Three types of relationships between entities, or tables: (1) many-to-many, (2) one-to-money, (3) one-to-one. One-to-one relationships are very rare, and many-to-many relationships often need to be transformed (in relational models) into a one-to-many by creating a new entity, also known as a table, to connect the two.
one-to-one: an airport only exists in one city, and a city only has one airport.
one-to-many: there are many books in a library, but all books come from that one library.
many-to-many: beaches can have many seagulls, but seagulls can travel to many beaches.
When building a diagram to represent all these relationships, it is common practice to use the IE (crow’s feet model). Here is a very intuitive explanation for it.
Normalization Forms
There are 6 normalization forms, but the first three are the most important:
1st form means the table needs to be a two-dimensional table and have no multivalued rows (rows with more than one value).
2nd form means it needs to fulfill the 1st requirements and all columns need to be functionally dependent on the primary key (or concatenated key) column.
To be in the 3rd form, it needs to be in 2nd form and have no transitive dependencies, meaning that the determinant has to be a primary key (you shouldn’t be able to determine other columns from a column that is not a primary key).
There are three types of anomalies that occur in the 1st and 2nd forms, that do not in the 3rd form (therefore anything in 3rd form or above is generally regarded as good database design): insertion anomaly, deletion anomaly, and modification anomalies. These anomalies generally mean that you are deleting or altering columns that you do not intend to while inserting new data. More about this topic here.

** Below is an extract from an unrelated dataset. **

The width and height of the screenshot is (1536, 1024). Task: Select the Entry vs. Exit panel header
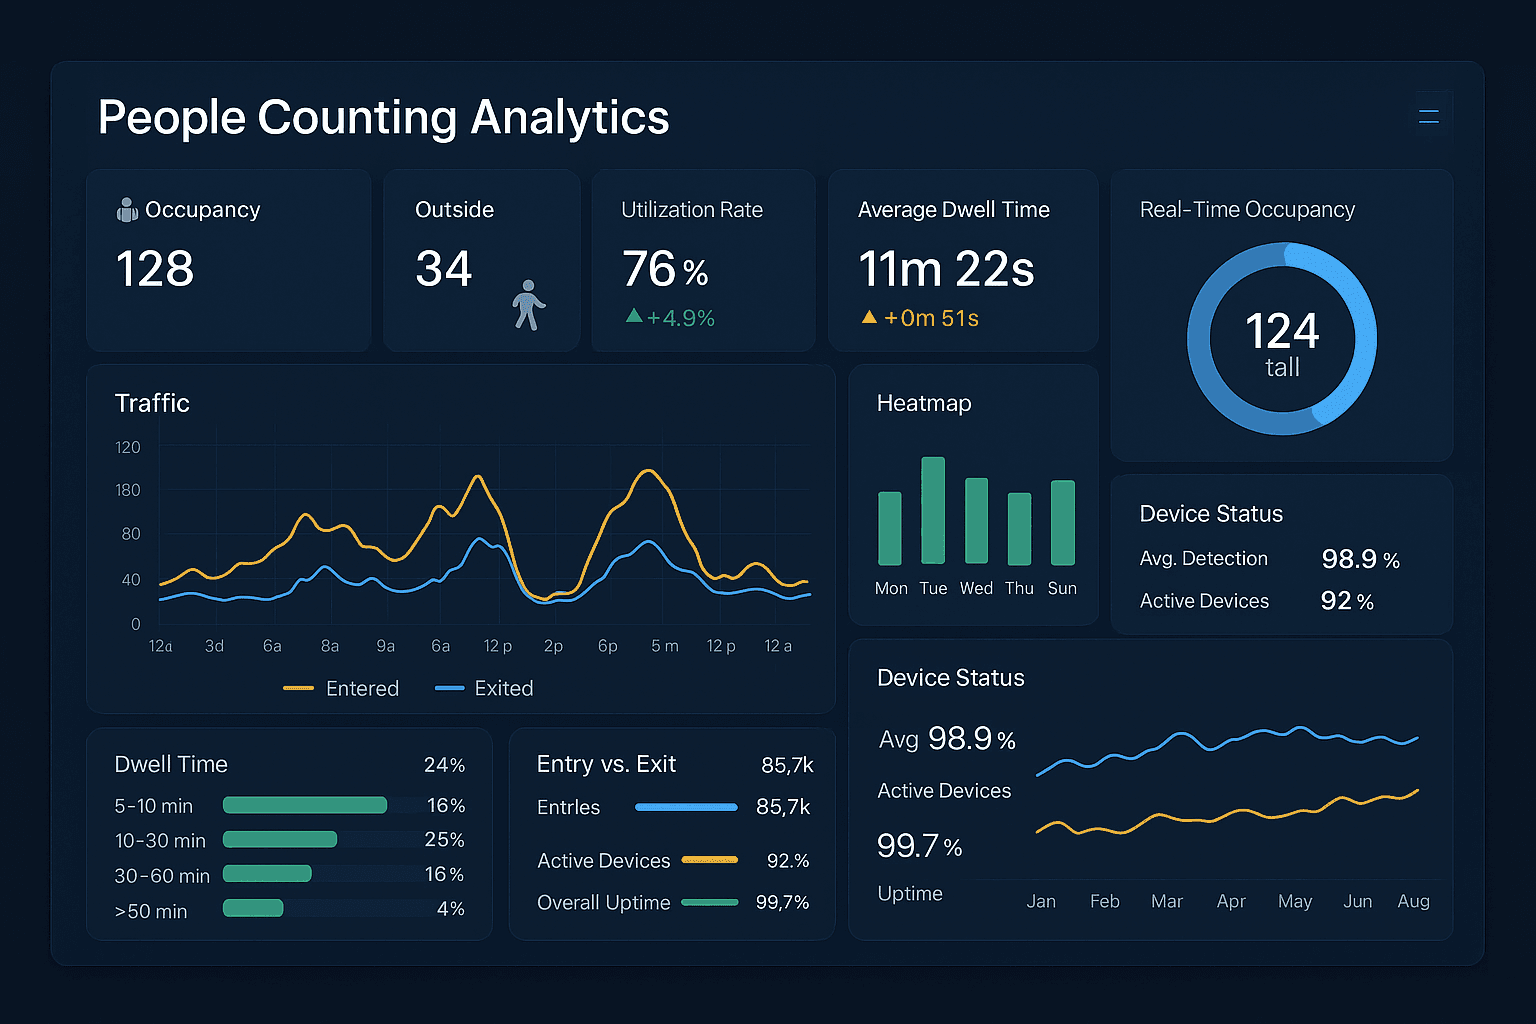[606, 764]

Data warehouses are a type of relational model that stores data long-term and has a slightly different design than operational databases. In data warehouses, we use a central table (called a Fact Table) with only foreign keys and data to be summarized and connect all the other tables to the central table (called dimension tables). It’s important to understand the use of data warehouses if you’re planning on doing any data analysis!
For example, if a store has data on its sales transactions, customers and employees, it might be very costly and inefficient to keep all its historical sales data (which may even reach the hundreds of thousands) in the same system the employees log new data every day. This data needs to be transferred (or dumped) somewhere else, where longer-term analysis and business intelligence can draw value from it, in a process called data mining. The data needs to go through data cleaning, where null values can be managed and relevant data can be filtered, also called the ETL process. Then, the end-user can query this data warehouse using a BI Tool (such as tableau).
In the earlier example, the store would have “facts” such as sales quantity and price in the fact table, as well as sales transaction id, and have other sales details (such as time of the transaction, or website used) in the Sales dimension table. Similarly, customer ids should be in the fact table, but customer-level data should be in the Customer dimension table.
Conclusion
Making your own summary is always the most ideal solution, but if you are short of time and need to refresh some concepts, this is guaranteed to bring out some SQL concepts from your memory. I hope you do well in your exam, interview, or just back to using SQL after some time away!
If you are completely new to SQL, don’t be scared! This is a very superficial summary of a large amount of content that is only meant to trigger already existing knowledge. However, I hope you remember what you read here when you are learning these concepts formally! It will certainly help to know in advance what a subject is all about.